A fleet fit for intimidating Caribbean fishing vessels, but not one that should cause concern for our national security.
Iran has a lengthy history of barking loudly to mask its lack of bite, and the sending of two vessels to the U.S. maritime border is just another silly example. The toothless nature of Iran’s naval capabilities provides some insight into the hollowness of Iran’s rhetoric when it comes to projecting conventional military power outside its region.
Does Iran pose a real threat to the national security interests of the U.S. and its allies in the Middle East? Yes, of course it does—through its support to terrorists worldwide, unending threats to the security of Israel, meddling in the war in Syria, and rejection of international efforts to curb its drive toward a nuclear weapons capability. America should exercise due diligence in differentiating between military bluster and serious dangers to which America should commit its attention, resources, and actions where it matters.

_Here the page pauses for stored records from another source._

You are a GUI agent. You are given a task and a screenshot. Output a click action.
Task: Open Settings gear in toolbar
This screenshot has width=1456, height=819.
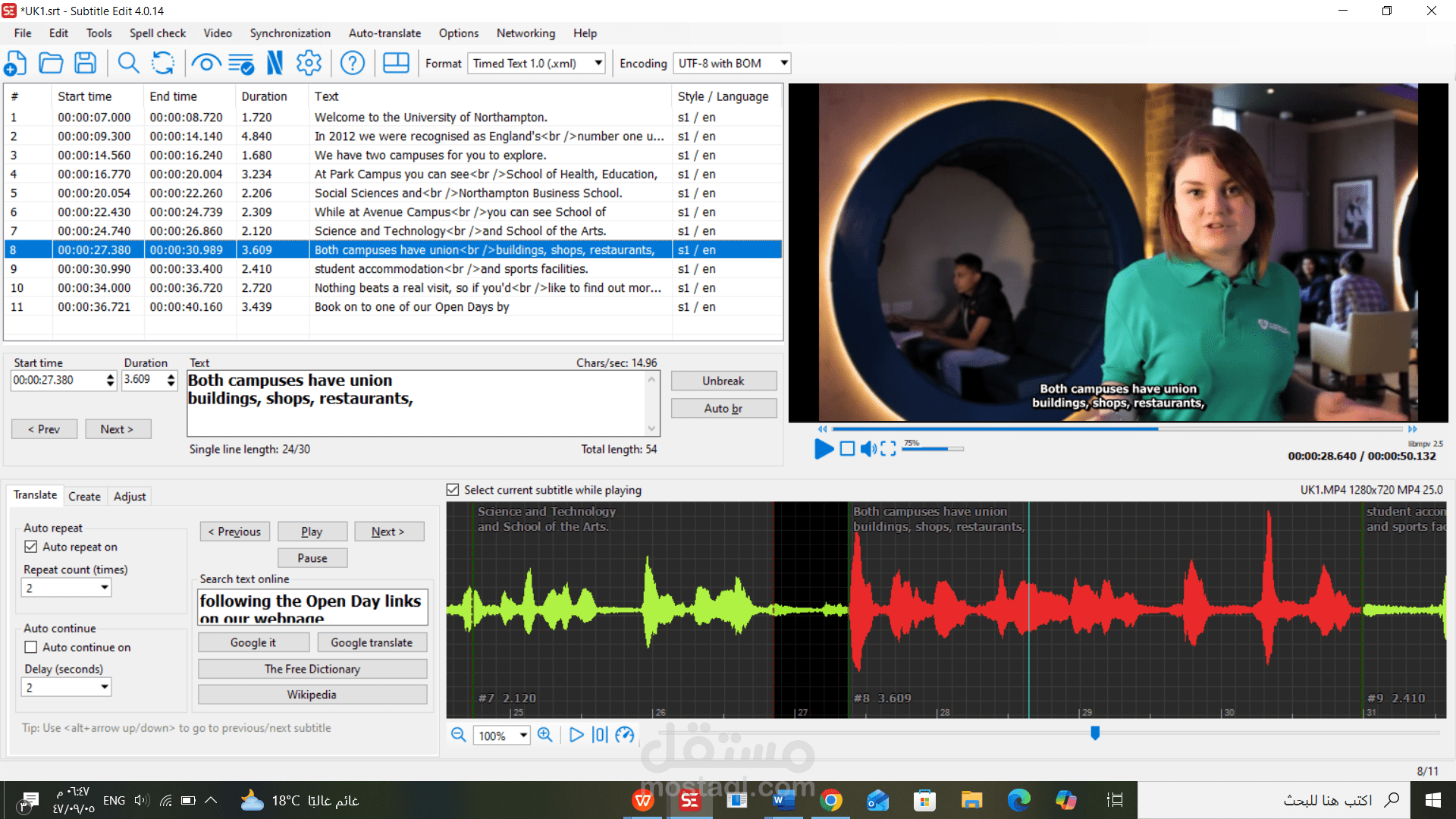click(309, 63)
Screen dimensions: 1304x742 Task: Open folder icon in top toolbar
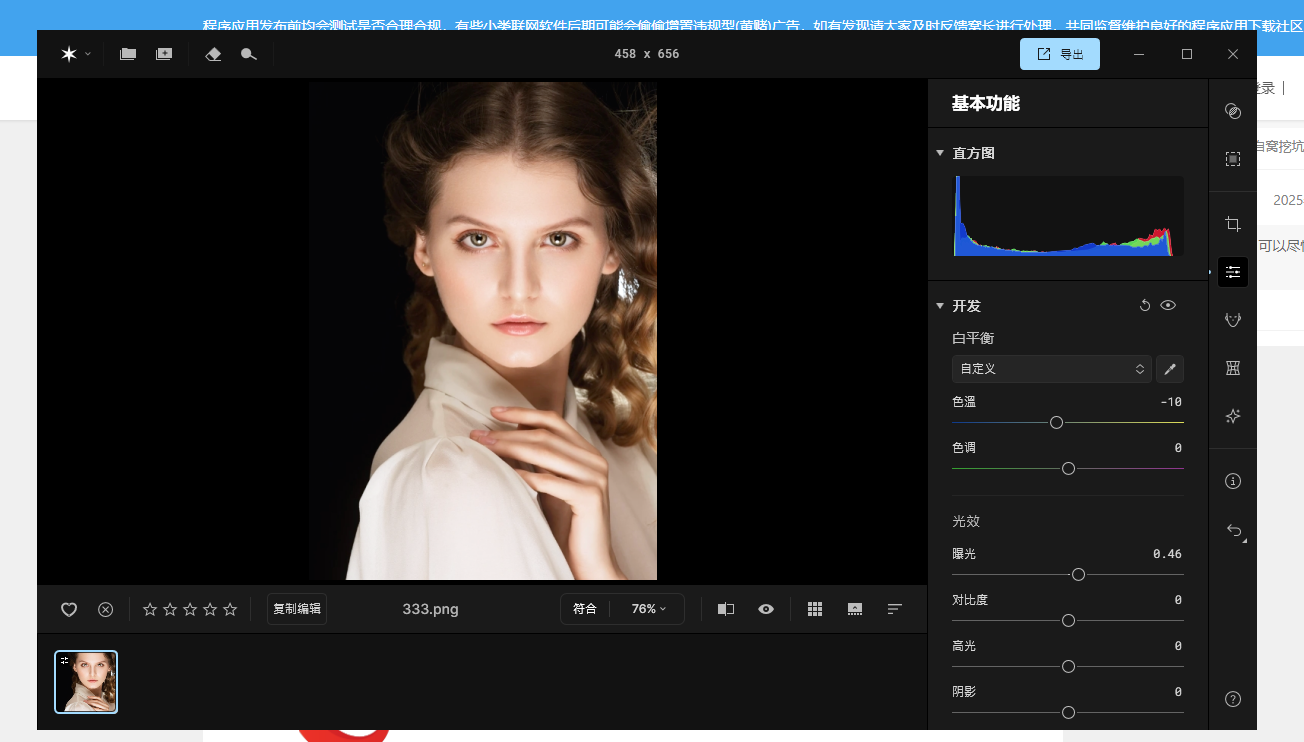click(128, 54)
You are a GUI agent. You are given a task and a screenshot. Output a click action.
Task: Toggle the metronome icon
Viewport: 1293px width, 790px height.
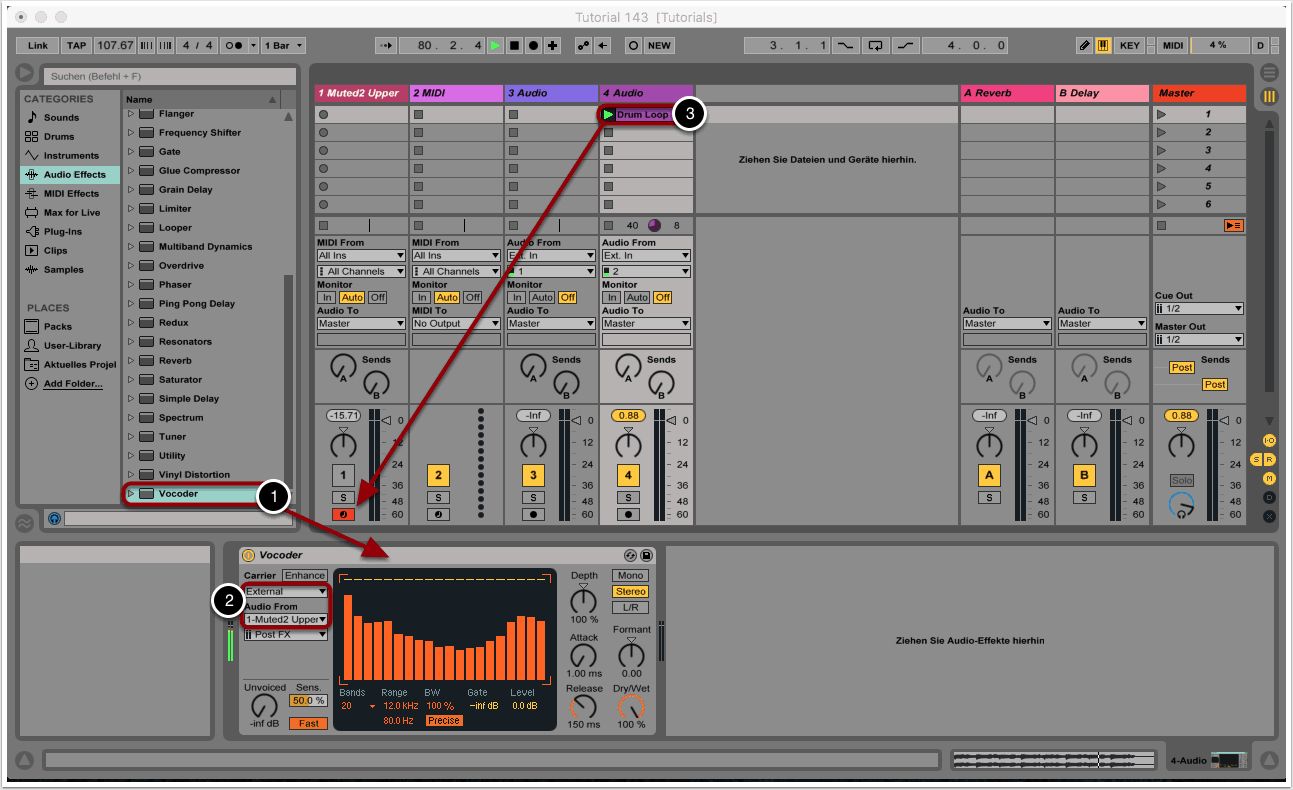point(234,46)
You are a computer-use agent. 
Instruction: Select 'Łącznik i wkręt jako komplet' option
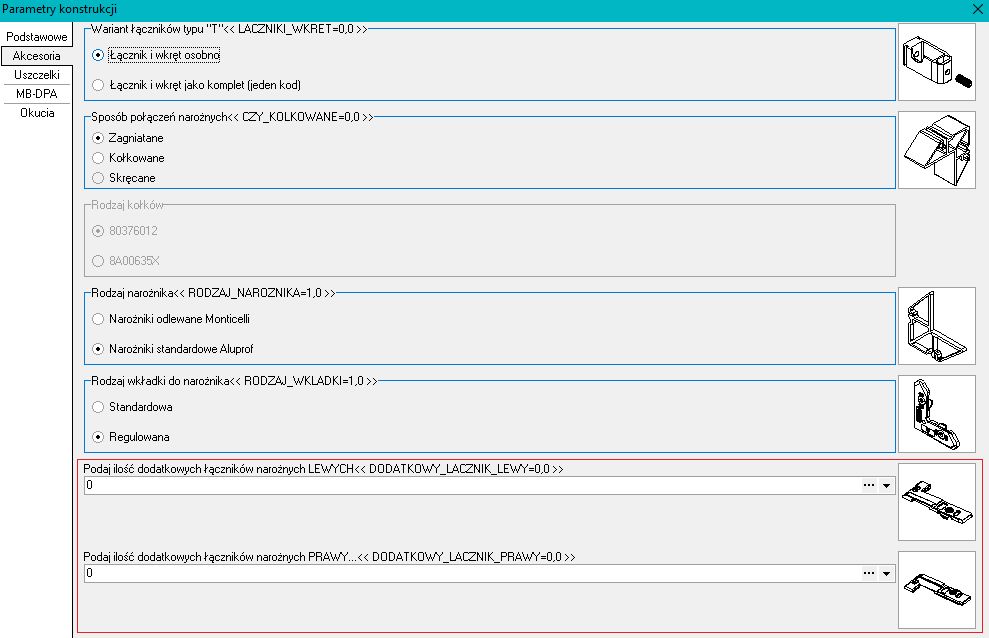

Iran’s naval deployment does boldly reveal an increasingly worrisome trend: Iran is enjoying thumbing its nose at the world—and the U.S. in particular.
The U.S. has no reason to worry about a couple of worn-out Iranian vessels sailing near the U.S. coastline, but America should most definitely be concerned with Iran’s persistent efforts to undermine the stability of its own neighborhood, threaten our allies in the region and around the world, and realize its aspirations to become a nuclear power.
When America projects weakness, our competitors move to fill the space our inaction creates. Perhaps this is the message we should take from the approaching Iranian fleet, however humble it may be.